• **WHAT THE TASK REQUIRES**: Every line containing "computer" should be identified and copied from the data below.

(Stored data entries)
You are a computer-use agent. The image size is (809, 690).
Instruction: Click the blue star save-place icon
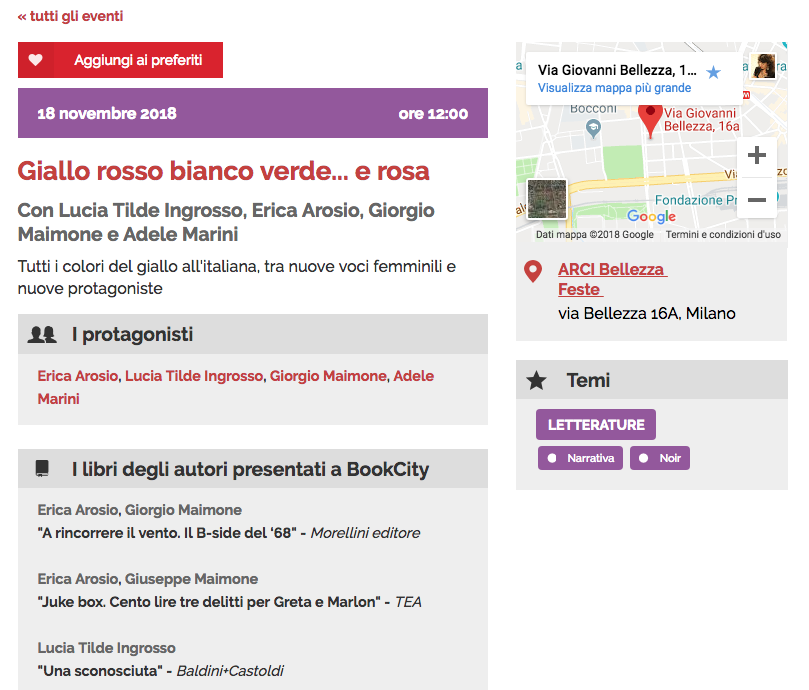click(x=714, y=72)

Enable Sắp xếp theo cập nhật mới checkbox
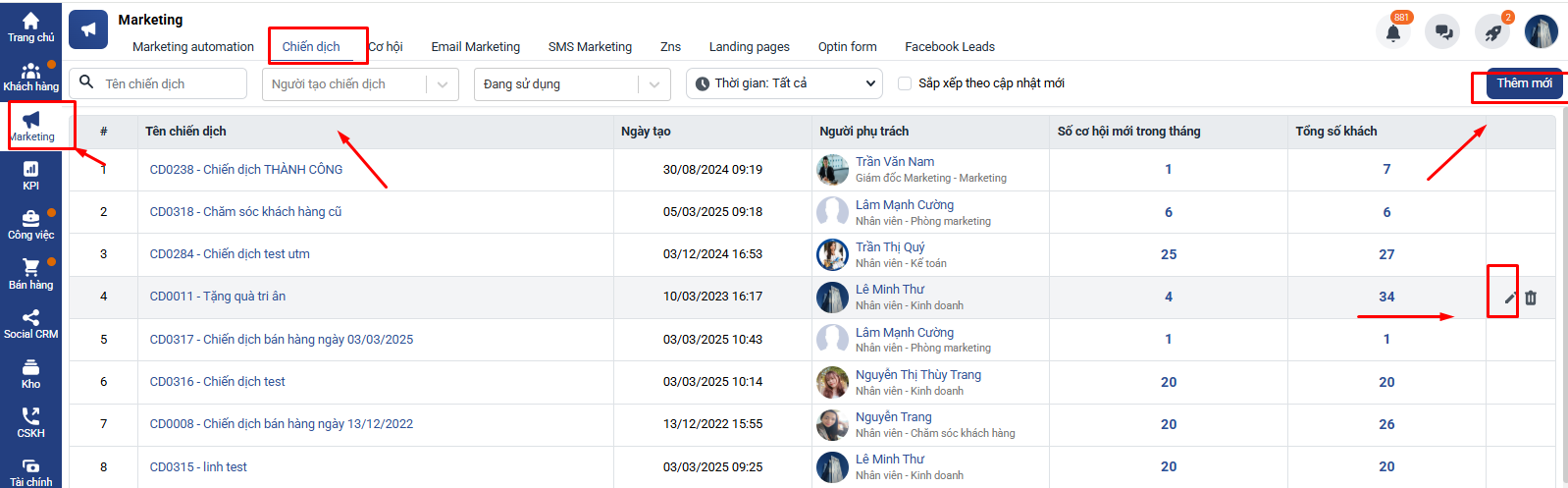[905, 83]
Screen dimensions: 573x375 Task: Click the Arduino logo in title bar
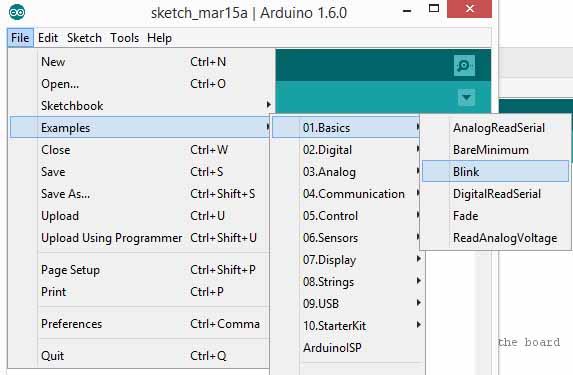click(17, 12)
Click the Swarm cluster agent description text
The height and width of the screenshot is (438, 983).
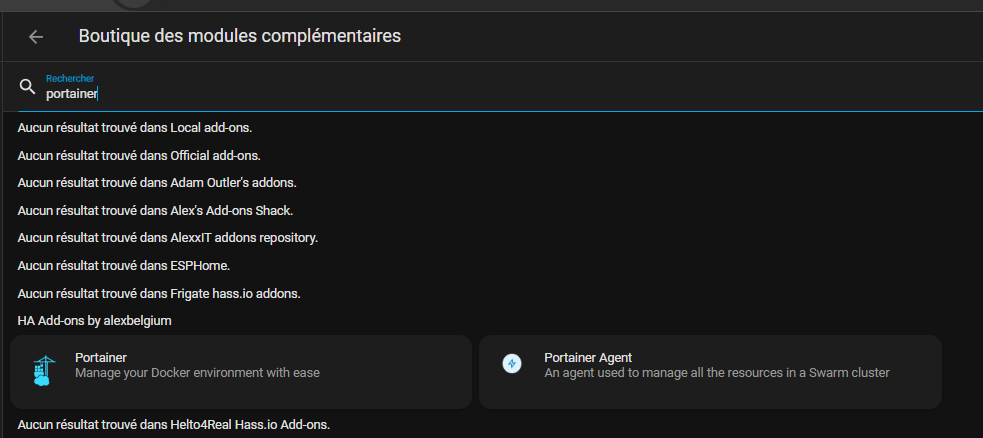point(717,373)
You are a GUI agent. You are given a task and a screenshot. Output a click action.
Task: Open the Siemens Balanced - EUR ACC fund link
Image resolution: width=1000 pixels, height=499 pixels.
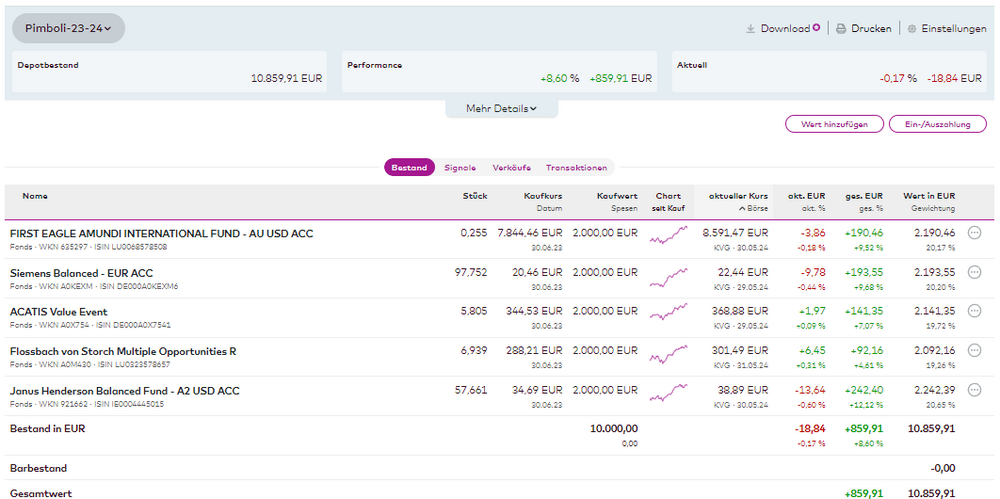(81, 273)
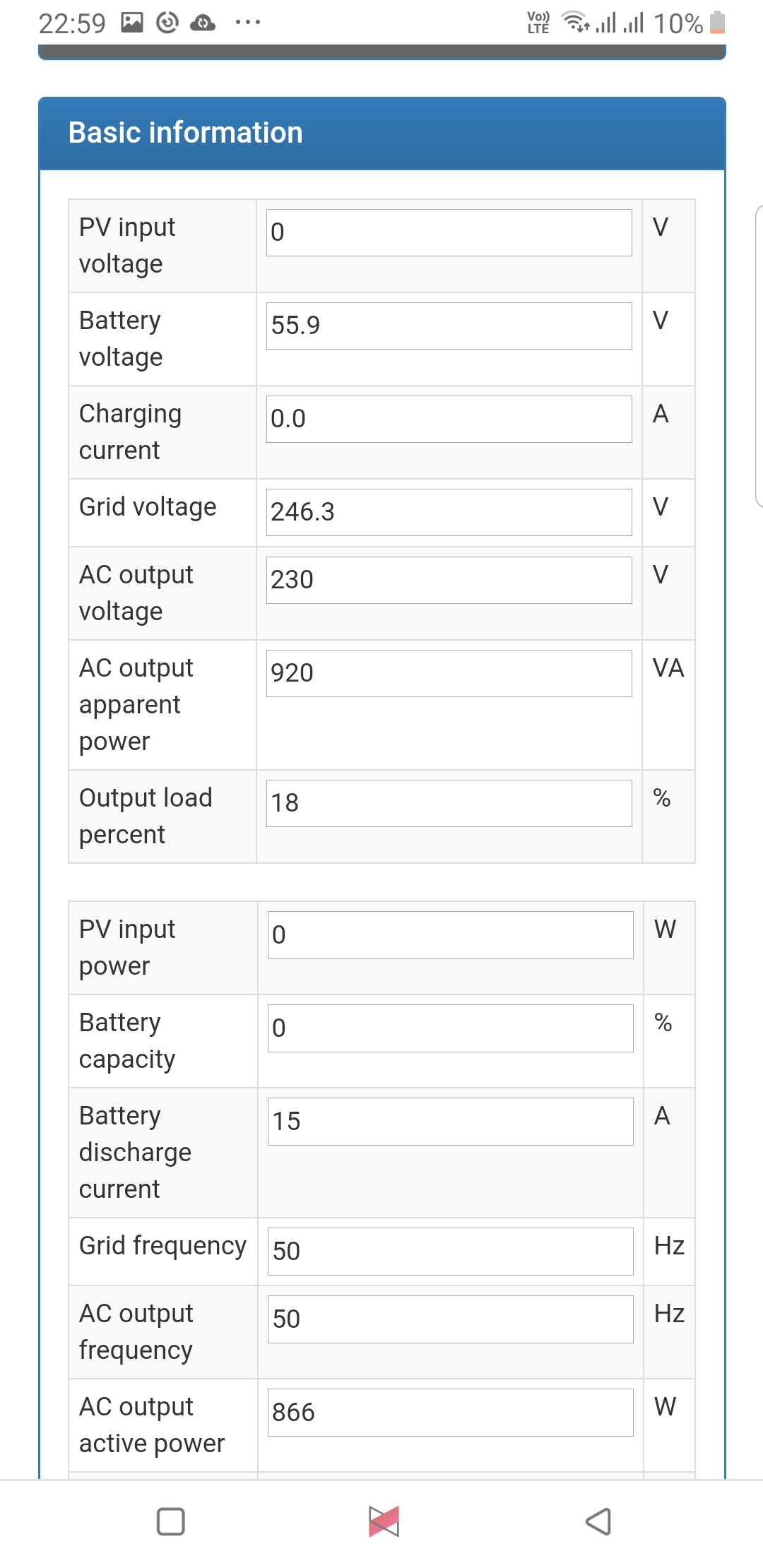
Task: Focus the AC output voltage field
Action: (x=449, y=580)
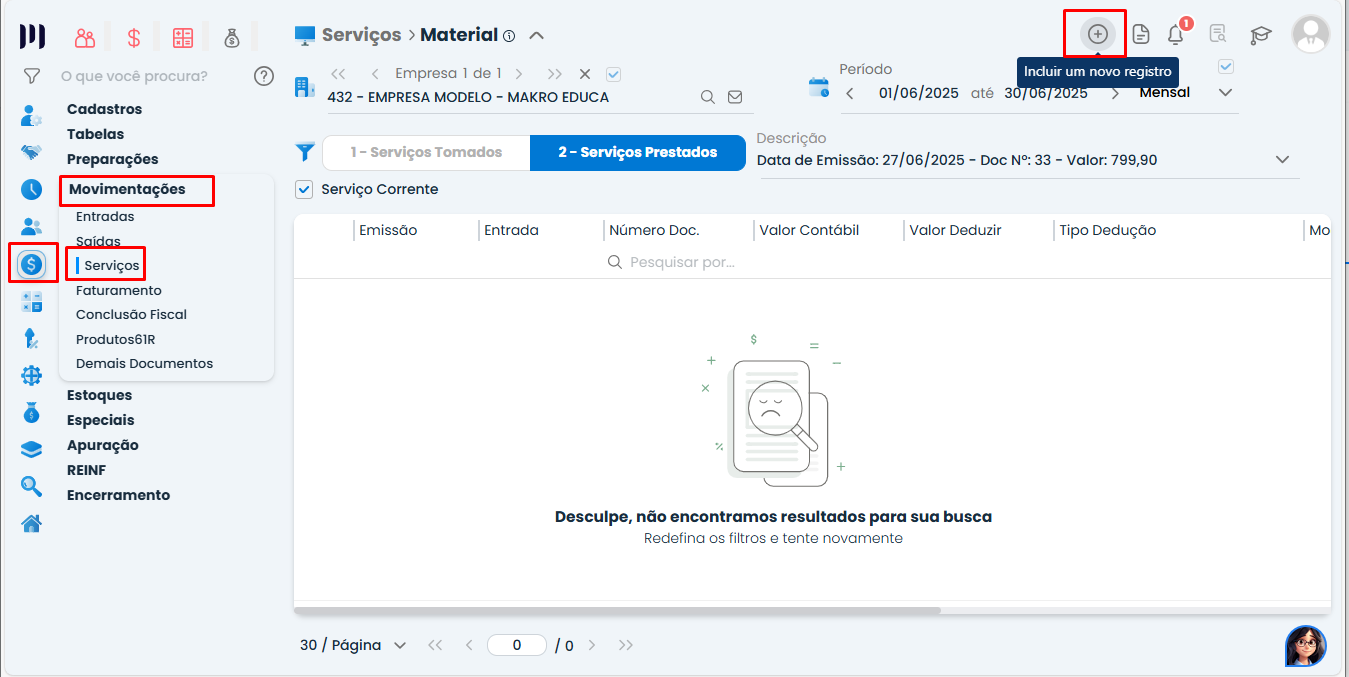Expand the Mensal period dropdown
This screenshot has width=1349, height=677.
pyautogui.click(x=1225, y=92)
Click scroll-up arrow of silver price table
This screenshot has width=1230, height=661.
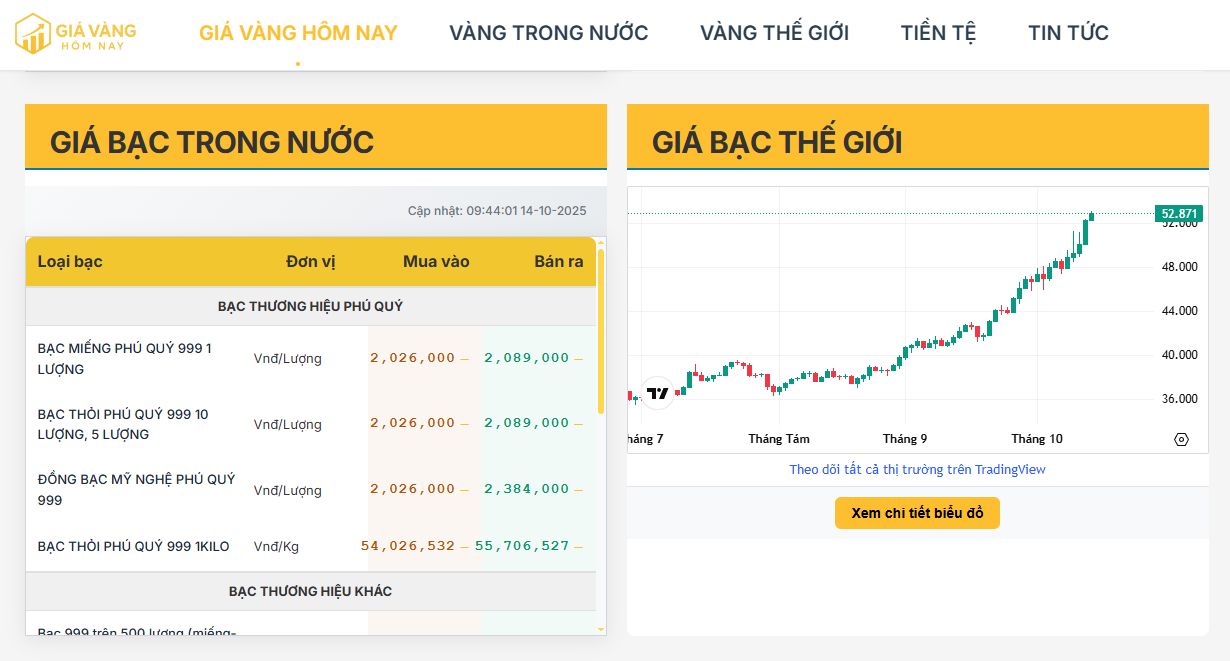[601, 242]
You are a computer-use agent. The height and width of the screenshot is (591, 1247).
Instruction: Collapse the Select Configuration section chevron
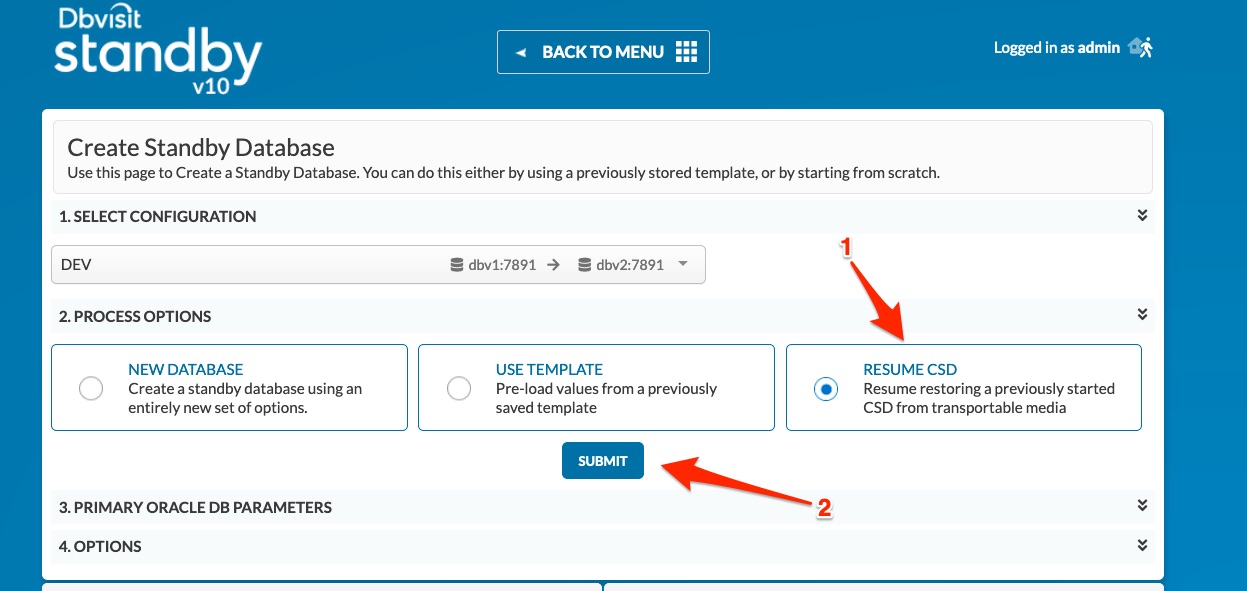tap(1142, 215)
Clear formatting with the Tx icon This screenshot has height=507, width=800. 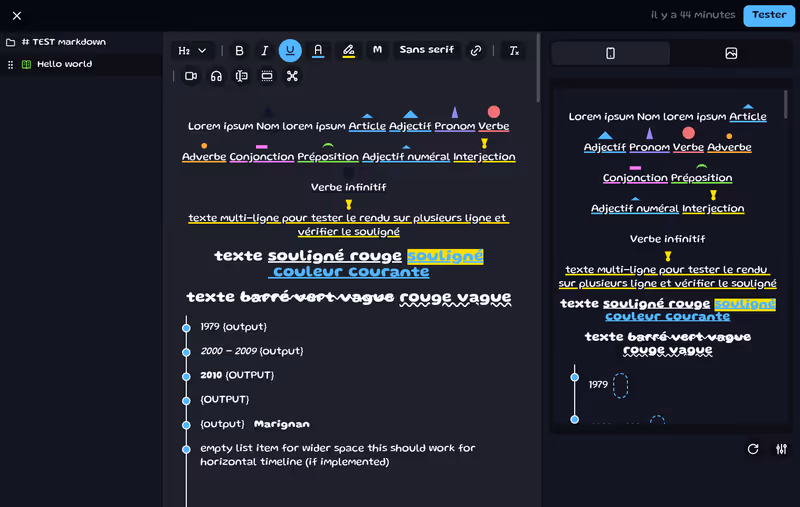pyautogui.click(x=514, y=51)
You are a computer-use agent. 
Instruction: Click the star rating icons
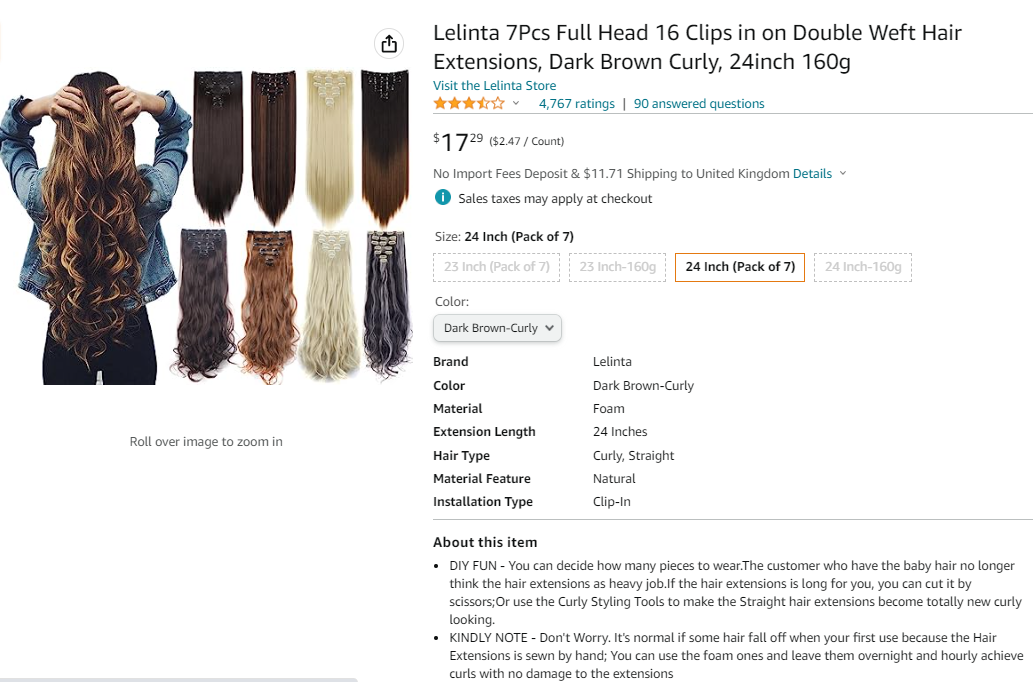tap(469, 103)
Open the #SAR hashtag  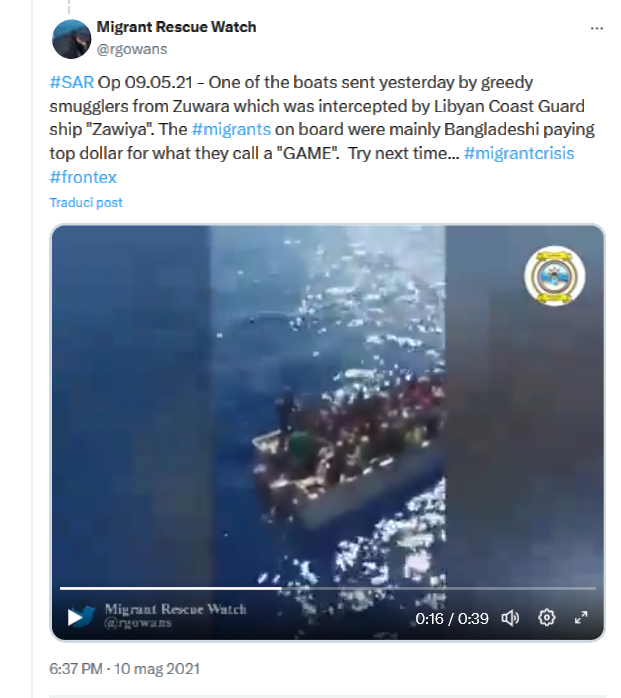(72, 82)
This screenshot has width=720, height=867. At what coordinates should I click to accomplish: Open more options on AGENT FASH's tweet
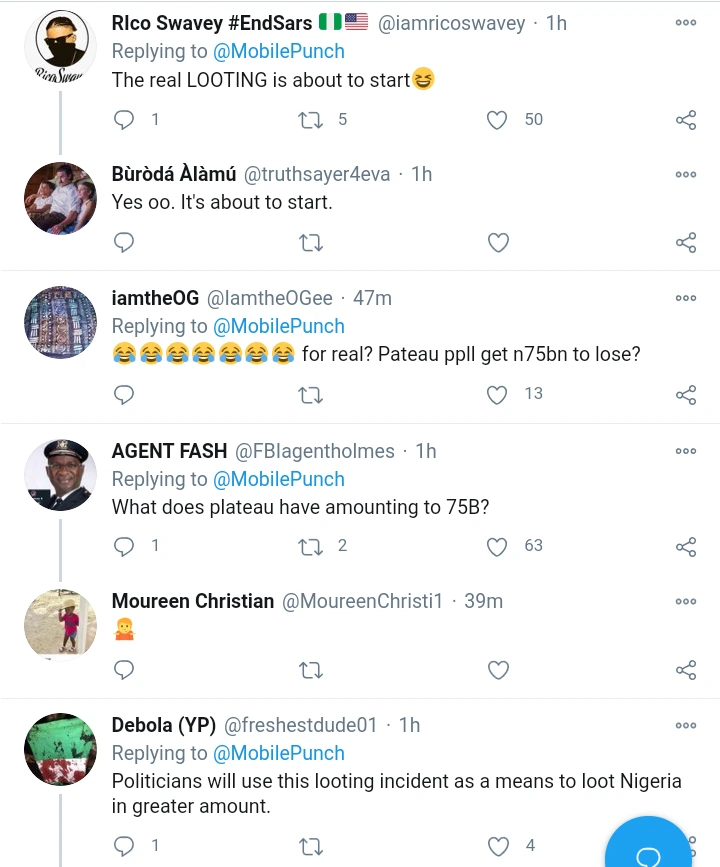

• **EXERCISE OUTPUT**:
You are a computer-use agent. The image size is (809, 690).
You are a computer-use agent. The height and width of the screenshot is (591, 1247).
You are a computer-use agent. 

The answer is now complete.